Link to this function

validate_id_token(IdToken, ClientContext, NonceOrOpts)

View Source (since 3.0.0)
-spec validate_id_token(IdToken, ClientContext, NonceOrOpts) -> {ok, Claims} | {error, error()}
                           when
                               IdToken :: binary(),
                               ClientContext :: oidcc_client_context:t(),
                               NonceOrOpts :: Nonce | retrieve_opts(),
                               Nonce :: binary() | any,
                               Claims :: oidcc_jwt_util:claims().

Validate ID Token

Usually the id token is validated using retrieve/3. If you get the token passed from somewhere else, this function can validate it.

Examples

  {ok, ClientContext} =
    oidcc_client_context:from_configuration_worker(provider_name,
                                                   <<"client_id">>,
                                                   <<"client_secret">>),
 
  %% Get IdToken from somewhere
 
  {ok, Claims} =
    oidcc:validate_id_token(IdToken, ClientContext, ExpectedNonce).
Link to this function

validate_jarm(Response, ClientContext, Opts)

View Source (since 3.2.0)
-spec validate_jarm(Response, ClientContext, Opts) -> {ok, oidcc_jwt_util:claims()} | {error, error()}
                       when
                           Response :: binary(),
                           ClientContext :: oidcc_client_context:t(),
                           Opts :: validate_jarm_opts().

Validate the JARM response, returning the valid claims as a map.

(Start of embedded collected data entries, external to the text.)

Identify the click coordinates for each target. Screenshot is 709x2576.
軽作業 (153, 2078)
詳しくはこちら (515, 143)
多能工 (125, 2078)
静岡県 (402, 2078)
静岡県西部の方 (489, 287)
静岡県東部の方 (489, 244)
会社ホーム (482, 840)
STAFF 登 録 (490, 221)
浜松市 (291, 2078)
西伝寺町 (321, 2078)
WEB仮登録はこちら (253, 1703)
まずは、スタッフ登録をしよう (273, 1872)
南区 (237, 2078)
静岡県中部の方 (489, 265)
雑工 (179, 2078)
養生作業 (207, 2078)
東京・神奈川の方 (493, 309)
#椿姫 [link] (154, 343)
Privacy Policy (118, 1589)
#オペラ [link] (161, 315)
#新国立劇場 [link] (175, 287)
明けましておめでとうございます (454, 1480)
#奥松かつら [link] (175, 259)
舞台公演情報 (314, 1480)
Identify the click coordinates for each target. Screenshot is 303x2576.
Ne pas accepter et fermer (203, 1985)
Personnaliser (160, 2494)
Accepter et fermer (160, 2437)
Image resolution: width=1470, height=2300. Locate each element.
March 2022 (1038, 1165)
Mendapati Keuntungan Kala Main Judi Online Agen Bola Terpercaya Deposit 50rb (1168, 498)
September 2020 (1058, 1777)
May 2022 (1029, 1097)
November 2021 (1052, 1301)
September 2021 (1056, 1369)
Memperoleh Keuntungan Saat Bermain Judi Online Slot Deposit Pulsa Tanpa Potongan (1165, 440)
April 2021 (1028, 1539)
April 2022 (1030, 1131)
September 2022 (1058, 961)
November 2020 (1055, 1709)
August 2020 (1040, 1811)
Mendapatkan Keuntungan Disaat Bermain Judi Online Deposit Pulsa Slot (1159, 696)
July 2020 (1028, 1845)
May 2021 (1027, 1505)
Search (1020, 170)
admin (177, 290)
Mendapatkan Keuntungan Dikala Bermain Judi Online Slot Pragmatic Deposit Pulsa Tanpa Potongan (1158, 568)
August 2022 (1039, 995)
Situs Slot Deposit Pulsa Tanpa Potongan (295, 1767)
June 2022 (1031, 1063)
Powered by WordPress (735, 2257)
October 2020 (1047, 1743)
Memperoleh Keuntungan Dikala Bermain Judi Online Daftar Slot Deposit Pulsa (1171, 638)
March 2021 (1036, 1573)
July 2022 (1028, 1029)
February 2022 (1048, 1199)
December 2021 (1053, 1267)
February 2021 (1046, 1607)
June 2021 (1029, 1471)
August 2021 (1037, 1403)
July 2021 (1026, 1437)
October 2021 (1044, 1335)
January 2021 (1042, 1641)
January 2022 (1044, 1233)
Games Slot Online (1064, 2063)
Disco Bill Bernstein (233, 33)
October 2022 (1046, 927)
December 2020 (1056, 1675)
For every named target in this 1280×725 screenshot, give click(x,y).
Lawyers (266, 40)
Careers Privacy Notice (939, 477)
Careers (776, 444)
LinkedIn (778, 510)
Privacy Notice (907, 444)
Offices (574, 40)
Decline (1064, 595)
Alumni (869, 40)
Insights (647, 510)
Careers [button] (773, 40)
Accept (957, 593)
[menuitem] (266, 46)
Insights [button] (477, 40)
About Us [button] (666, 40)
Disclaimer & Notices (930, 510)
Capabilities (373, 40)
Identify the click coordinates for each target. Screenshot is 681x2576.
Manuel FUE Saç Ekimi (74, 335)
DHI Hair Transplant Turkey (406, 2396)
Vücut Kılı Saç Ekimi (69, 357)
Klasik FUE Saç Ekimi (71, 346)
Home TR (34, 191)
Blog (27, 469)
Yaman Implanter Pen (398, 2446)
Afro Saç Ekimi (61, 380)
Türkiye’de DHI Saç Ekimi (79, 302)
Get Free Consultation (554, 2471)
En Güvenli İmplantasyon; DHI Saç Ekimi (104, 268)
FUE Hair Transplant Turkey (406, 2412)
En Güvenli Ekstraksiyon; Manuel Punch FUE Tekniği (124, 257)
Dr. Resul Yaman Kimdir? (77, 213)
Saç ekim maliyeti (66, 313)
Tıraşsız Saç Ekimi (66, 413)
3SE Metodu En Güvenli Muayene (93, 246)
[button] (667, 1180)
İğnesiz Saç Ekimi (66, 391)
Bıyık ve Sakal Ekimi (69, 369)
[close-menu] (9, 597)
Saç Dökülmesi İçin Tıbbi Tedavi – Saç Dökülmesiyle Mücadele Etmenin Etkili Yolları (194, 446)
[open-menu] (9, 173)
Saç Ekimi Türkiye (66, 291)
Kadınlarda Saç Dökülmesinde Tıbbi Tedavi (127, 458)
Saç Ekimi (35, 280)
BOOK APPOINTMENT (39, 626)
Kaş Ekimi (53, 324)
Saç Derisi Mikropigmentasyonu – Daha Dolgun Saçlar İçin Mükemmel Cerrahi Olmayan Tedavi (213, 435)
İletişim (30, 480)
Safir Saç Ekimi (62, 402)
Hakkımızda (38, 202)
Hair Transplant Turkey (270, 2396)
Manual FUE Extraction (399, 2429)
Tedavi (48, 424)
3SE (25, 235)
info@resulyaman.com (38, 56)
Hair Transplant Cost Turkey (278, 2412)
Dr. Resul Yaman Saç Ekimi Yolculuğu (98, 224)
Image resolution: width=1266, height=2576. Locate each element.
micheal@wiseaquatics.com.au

The response was sent to the local endpoint by the OpenId Connect provider, using redirects

Examples

  {ok, ClientContext} =
    oidcc_client_context:from_configuration_worker(provider_name,
                                                   <<"client_id">>,
                                                   <<"client_secret">>),
 
  %% Get Response from Redirect
 
  {ok, #{<<"code">> := AuthCode}} =
    oidcc:validate_jarm(Response, ClientContext, #{}),
 
  {ok, #oidcc_token{}} = oidcc:retrieve(AuthCode, ClientContext,
    #{redirect_uri => <<"https://redirect.example/">>}.
Link to this function

validate_jwt(Jwt, ClientContext, Opts)

View Source (since 3.2.0)
-spec validate_jwt(Jwt, ClientContext, Opts) -> {ok, Claims} | {error, error()}
                      when
                          Jwt :: binary(),
                          ClientContext :: oidcc_client_context:t(),
                          Opts :: validate_jwt_opts(),
                          Claims :: oidcc_jwt_util:claims().

Validate JWT

Validates a generic JWT (such as an access token) from the given provider. Useful if the issuer is shared between multiple applications, and the access token generated for a user at one client is used to validate their access at another client.

Examples

  {ok, ClientContext} =
    oidcc_client_context:from_configuration_worker(provider_name,
                                                   <<"client_id">>,
                                                   <<"client_secret">>),
 
  %% Get Jwt from Authorization header
 
  {ok, Claims} =
    oidcc:validate_jwt(Jwt, ClientContext, Opts).